These courses in miracles are sold by mail order all over the world. No evidence exists that these feats have ever been demonstrated, but the vendors know that customers never complain when they discover that they've been swindled. The victims just look around for another, fresh way to squander their money and time.
The Maharishi Mahesh Yogi has promised to teach his devotees miraculous powers. Defiance of danger and death, as expressed in the "siddhis" of ancient Indian mythology, gave rise to claims of miraculous powers said to be granted to enlightened persons and now eagerly offered and embraced by the Transcendental Meditation movement to paying clients. These powers include not only the faculty of levitation, but of invulnerability as well. I've seen the "levitation" at work, and it looks like young folks doing their impressions of monstrous frogs. It's lots of hopping in uncomfortable positions, but it's not flying; trust me. As for the "invulnerability" matter, I've offered to test that claim if and when it has been mastered by any TM'er. For my test, I'll use simple equipment--just a baseball bat. This is an application of common sense to uncommon credulity.

Collection entries
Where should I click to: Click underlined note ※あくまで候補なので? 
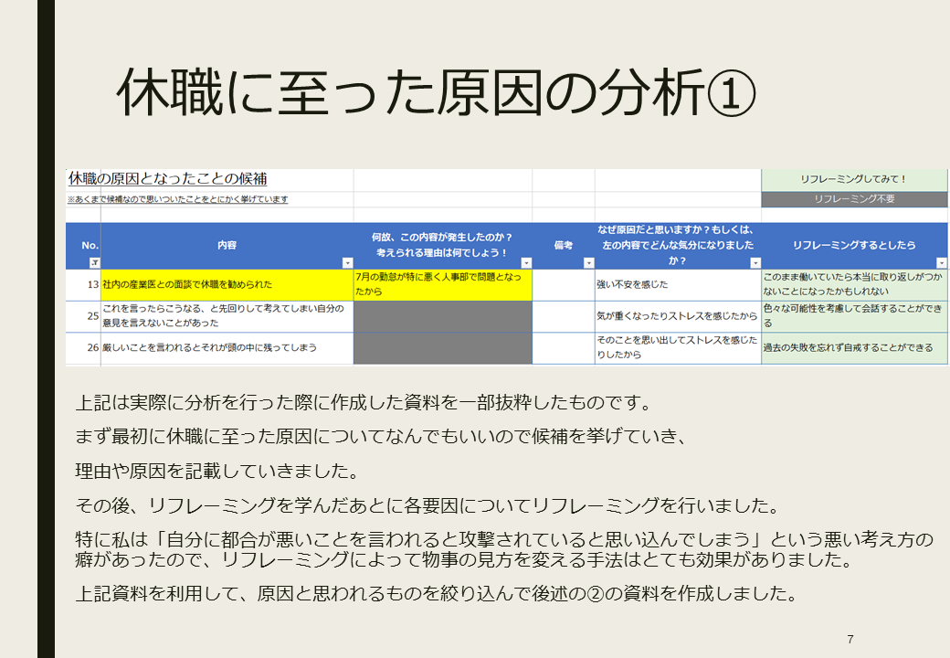tap(177, 199)
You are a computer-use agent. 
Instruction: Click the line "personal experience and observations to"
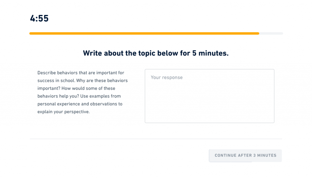coord(80,104)
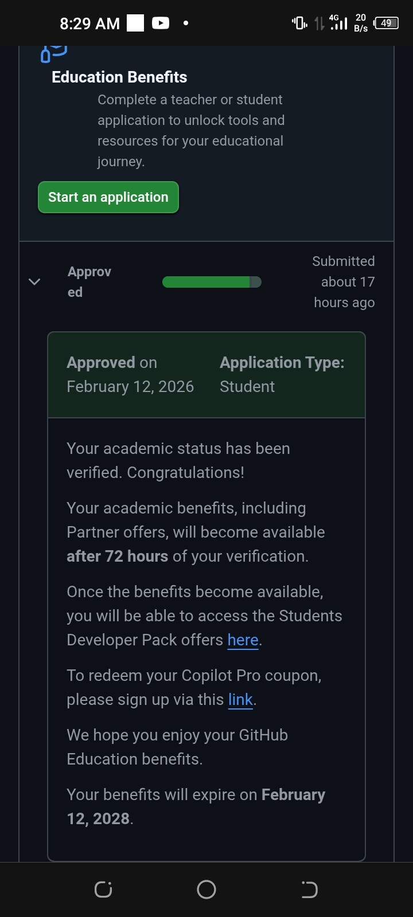This screenshot has height=917, width=413.
Task: Tap the Approved status label
Action: tap(89, 281)
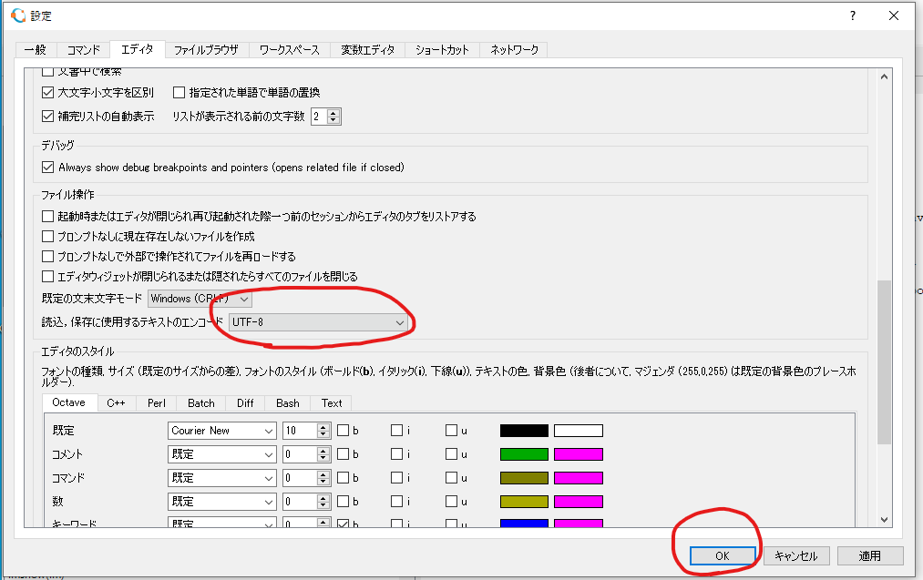Expand the Windows (CRLF) line ending dropdown
This screenshot has width=923, height=580.
coord(200,299)

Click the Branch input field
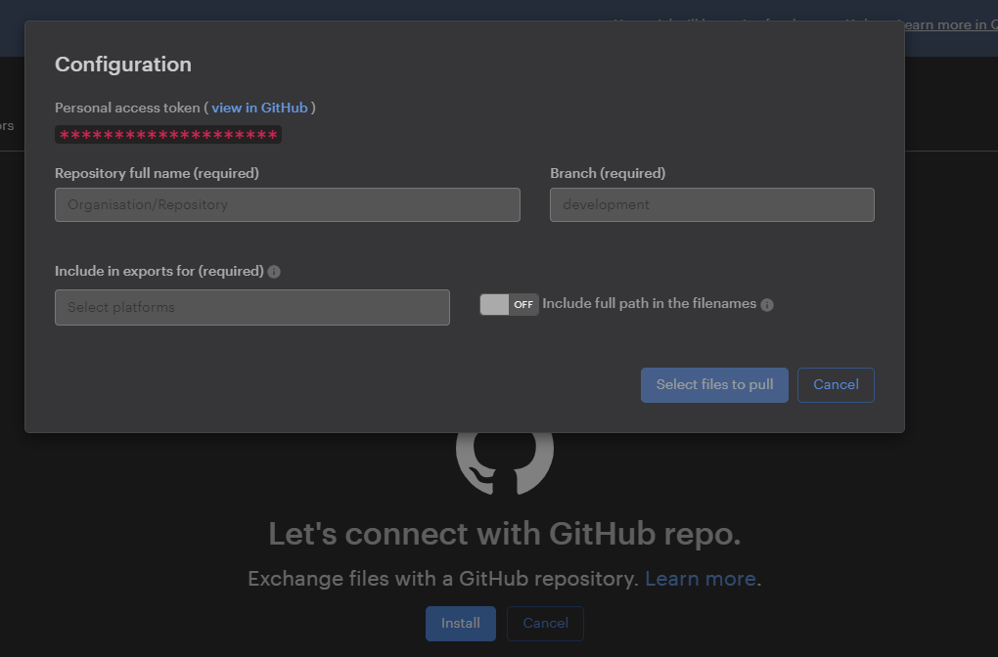pyautogui.click(x=711, y=205)
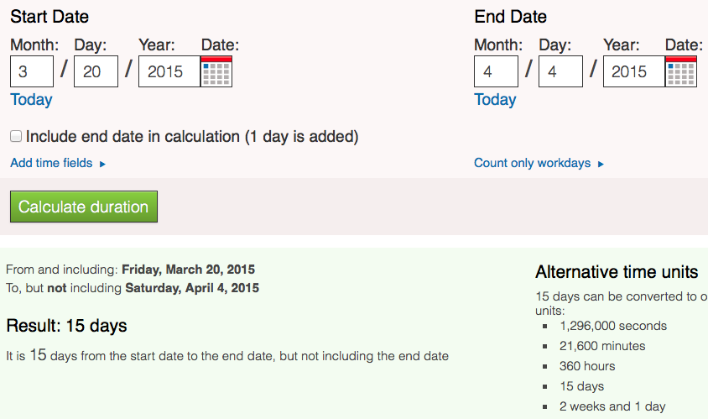Enable Include end date in calculation

[16, 136]
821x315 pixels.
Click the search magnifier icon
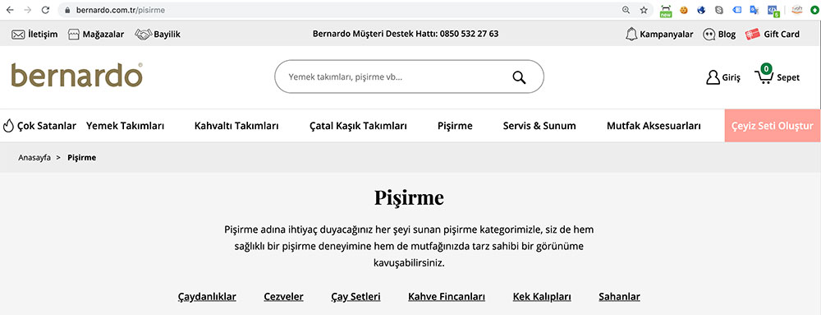[x=519, y=77]
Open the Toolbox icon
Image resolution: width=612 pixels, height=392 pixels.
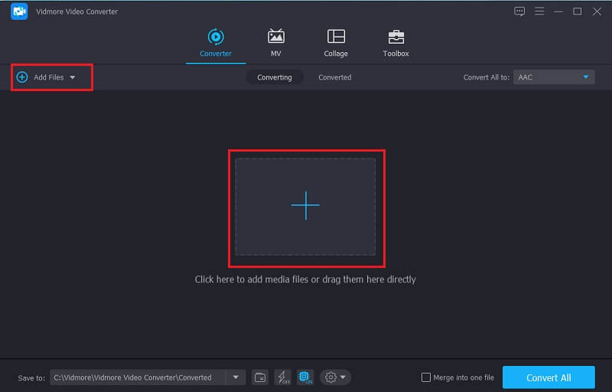point(396,43)
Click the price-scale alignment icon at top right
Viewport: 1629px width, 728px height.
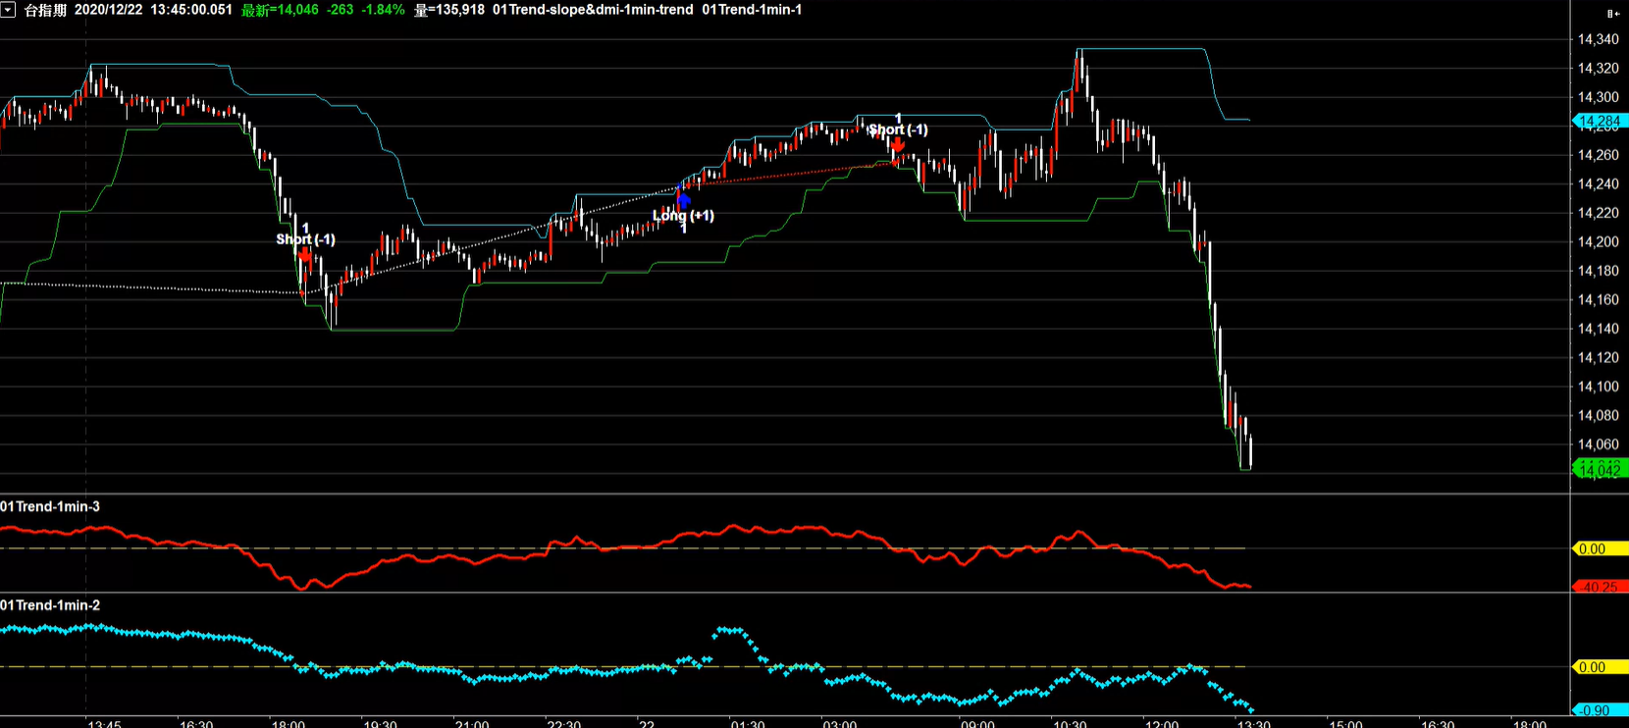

Task 1
In the passage on miracle claims, condense the paragraph beginning "The Maharishi Mahesh Yogi has promised" into a short bulleted list that keeps its main facts.
Task 2
Please answer these from the passage on miracle claims, marking each answer with its letter:
(a) How are the courses in miracles sold?
(b) Besides levitation, what other faculty do the promised powers include?
(c) What equipment does the writer plan to use for the test?
You can leave the listing aside; it isn't needed for this work.

Answer space 1
- The Maharishi Mahesh Yogi has promised to teach his devotees miraculous powers.
- These claims come from the "siddhis" of ancient Indian mythology, powers said to be granted to enlightened persons, and the Transcendental Meditation movement now offers them to paying clients.
- The powers include levitation and invulnerability.
- The writer has seen the "levitation": it is hopping in uncomfortable positions, not flying.
- The writer has offered to test "invulnerability" with a baseball bat once any TM'er has mastered it.

Answer space 2
(a) By mail order all over the world.
(b) Invulnerability.
(c) A baseball bat.